Stored data entries:
== Segment start ==

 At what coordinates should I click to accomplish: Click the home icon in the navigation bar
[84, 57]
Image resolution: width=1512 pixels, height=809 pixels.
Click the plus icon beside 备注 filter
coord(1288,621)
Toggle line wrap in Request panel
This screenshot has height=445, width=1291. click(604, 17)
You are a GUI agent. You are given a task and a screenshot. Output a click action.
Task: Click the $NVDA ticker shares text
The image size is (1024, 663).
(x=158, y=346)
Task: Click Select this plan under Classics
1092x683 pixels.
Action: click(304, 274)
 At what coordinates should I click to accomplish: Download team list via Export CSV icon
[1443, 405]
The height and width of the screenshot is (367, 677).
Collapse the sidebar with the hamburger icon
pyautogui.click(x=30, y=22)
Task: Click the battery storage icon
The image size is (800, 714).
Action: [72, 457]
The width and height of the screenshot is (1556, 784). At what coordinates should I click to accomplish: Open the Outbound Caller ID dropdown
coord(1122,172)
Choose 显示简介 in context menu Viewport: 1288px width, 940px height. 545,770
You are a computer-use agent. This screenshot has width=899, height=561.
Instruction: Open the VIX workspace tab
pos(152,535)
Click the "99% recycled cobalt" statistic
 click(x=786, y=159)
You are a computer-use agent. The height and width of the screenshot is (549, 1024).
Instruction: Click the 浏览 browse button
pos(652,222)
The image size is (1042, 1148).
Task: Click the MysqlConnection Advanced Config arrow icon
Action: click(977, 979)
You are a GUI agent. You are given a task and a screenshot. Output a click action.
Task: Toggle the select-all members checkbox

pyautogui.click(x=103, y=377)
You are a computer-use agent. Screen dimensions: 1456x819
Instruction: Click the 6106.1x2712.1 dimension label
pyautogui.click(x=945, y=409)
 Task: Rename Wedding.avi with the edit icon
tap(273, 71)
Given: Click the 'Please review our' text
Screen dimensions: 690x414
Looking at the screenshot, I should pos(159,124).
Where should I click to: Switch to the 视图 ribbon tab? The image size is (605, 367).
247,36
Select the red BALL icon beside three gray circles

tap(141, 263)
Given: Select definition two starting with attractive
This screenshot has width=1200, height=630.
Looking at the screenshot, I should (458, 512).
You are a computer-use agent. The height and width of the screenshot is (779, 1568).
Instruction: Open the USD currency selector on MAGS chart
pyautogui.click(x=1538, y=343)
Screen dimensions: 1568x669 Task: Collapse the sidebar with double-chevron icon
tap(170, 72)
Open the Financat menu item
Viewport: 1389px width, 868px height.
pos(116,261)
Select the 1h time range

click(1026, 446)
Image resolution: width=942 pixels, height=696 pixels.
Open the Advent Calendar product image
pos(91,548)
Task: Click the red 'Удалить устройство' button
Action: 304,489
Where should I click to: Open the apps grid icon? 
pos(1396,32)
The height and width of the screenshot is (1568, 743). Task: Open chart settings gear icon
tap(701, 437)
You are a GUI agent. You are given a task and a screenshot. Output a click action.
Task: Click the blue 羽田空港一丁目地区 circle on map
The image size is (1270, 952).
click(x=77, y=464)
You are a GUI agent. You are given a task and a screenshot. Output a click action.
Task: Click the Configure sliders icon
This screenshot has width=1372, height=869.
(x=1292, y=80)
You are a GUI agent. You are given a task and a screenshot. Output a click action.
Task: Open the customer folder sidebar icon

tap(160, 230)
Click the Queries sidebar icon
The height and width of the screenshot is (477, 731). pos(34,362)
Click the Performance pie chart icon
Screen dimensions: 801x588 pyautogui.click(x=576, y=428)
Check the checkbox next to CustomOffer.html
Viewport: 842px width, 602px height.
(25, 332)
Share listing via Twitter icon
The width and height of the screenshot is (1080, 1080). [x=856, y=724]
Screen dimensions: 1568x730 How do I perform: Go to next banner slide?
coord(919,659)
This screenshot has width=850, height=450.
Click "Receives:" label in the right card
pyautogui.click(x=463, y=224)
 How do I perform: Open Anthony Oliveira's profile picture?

== Segment end ==

Exercise prompt:
What is needed is an exact transcription of all the data.

Reply to the exercise:
 At what coordinates should I click to accomplish: Click the home icon in the navigation bar
[84, 57]
Image resolution: width=1512 pixels, height=809 pixels.
Click the plus icon beside 备注 filter
coord(1288,621)
Toggle line wrap in Request panel
This screenshot has height=445, width=1291. click(604, 17)
You are a GUI agent. You are given a task and a screenshot. Output a click action.
Task: Click the $NVDA ticker shares text
The image size is (1024, 663).
(x=158, y=346)
Task: Click Select this plan under Classics
1092x683 pixels.
Action: click(304, 274)
 At what coordinates should I click to accomplish: Download team list via Export CSV icon
[1443, 405]
The height and width of the screenshot is (367, 677).
Collapse the sidebar with the hamburger icon
pyautogui.click(x=30, y=22)
Task: Click the battery storage icon
The image size is (800, 714).
Action: [72, 457]
The width and height of the screenshot is (1556, 784). At what coordinates should I click to accomplish: Open the Outbound Caller ID dropdown
coord(1122,172)
Choose 显示简介 in context menu Viewport: 1288px width, 940px height. 545,770
You are a computer-use agent. This screenshot has width=899, height=561.
Instruction: Open the VIX workspace tab
pos(152,535)
Click the "99% recycled cobalt" statistic
 click(x=786, y=159)
You are a computer-use agent. The height and width of the screenshot is (549, 1024).
Instruction: Click the 浏览 browse button
pos(652,222)
The image size is (1042, 1148).
Task: Click the MysqlConnection Advanced Config arrow icon
Action: click(977, 979)
You are a GUI agent. You are given a task and a screenshot. Output a click action.
Task: Toggle the select-all members checkbox

pyautogui.click(x=103, y=377)
You are a computer-use agent. Screen dimensions: 1456x819
Instruction: Click the 6106.1x2712.1 dimension label
pyautogui.click(x=945, y=409)
 Task: Rename Wedding.avi with the edit icon
tap(273, 71)
Given: Click the 'Please review our' text
Screen dimensions: 690x414
Looking at the screenshot, I should pos(159,124).
Where should I click to: Switch to the 视图 ribbon tab? The image size is (605, 367).
247,36
Select the red BALL icon beside three gray circles

tap(141, 263)
Given: Select definition two starting with attractive
This screenshot has width=1200, height=630.
Looking at the screenshot, I should (458, 512).
You are a computer-use agent. The height and width of the screenshot is (779, 1568).
Instruction: Open the USD currency selector on MAGS chart
pyautogui.click(x=1538, y=343)
Screen dimensions: 1568x669 Task: Collapse the sidebar with double-chevron icon
tap(170, 72)
Open the Financat menu item
Viewport: 1389px width, 868px height.
pos(116,261)
Select the 1h time range

click(1026, 446)
Image resolution: width=942 pixels, height=696 pixels.
Open the Advent Calendar product image
pos(91,548)
Task: Click the red 'Удалить устройство' button
Action: 304,489
Where should I click to: Open the apps grid icon? 
pos(1396,32)
The height and width of the screenshot is (1568, 743). Task: Open chart settings gear icon
tap(701, 437)
You are a GUI agent. You are given a task and a screenshot. Output a click action.
Task: Click the blue 羽田空港一丁目地区 circle on map
The image size is (1270, 952).
click(x=77, y=464)
You are a GUI agent. You are given a task and a screenshot. Output a click action.
Task: Click the Configure sliders icon
This screenshot has width=1372, height=869.
(x=1292, y=80)
You are a GUI agent. You are given a task and a screenshot. Output a click action.
Task: Open the customer folder sidebar icon

tap(160, 230)
Click the Queries sidebar icon
The height and width of the screenshot is (477, 731). pos(34,362)
Click the Performance pie chart icon
Screen dimensions: 801x588 pyautogui.click(x=576, y=428)
Check the checkbox next to CustomOffer.html
Viewport: 842px width, 602px height.
(25, 332)
Share listing via Twitter icon
The width and height of the screenshot is (1080, 1080). [x=856, y=724]
Screen dimensions: 1568x730 How do I perform: Go to next banner slide?
coord(919,659)
This screenshot has width=850, height=450.
Click "Receives:" label in the right card
pyautogui.click(x=463, y=224)
 How do I perform: Open Anthony Oliveira's profile picture?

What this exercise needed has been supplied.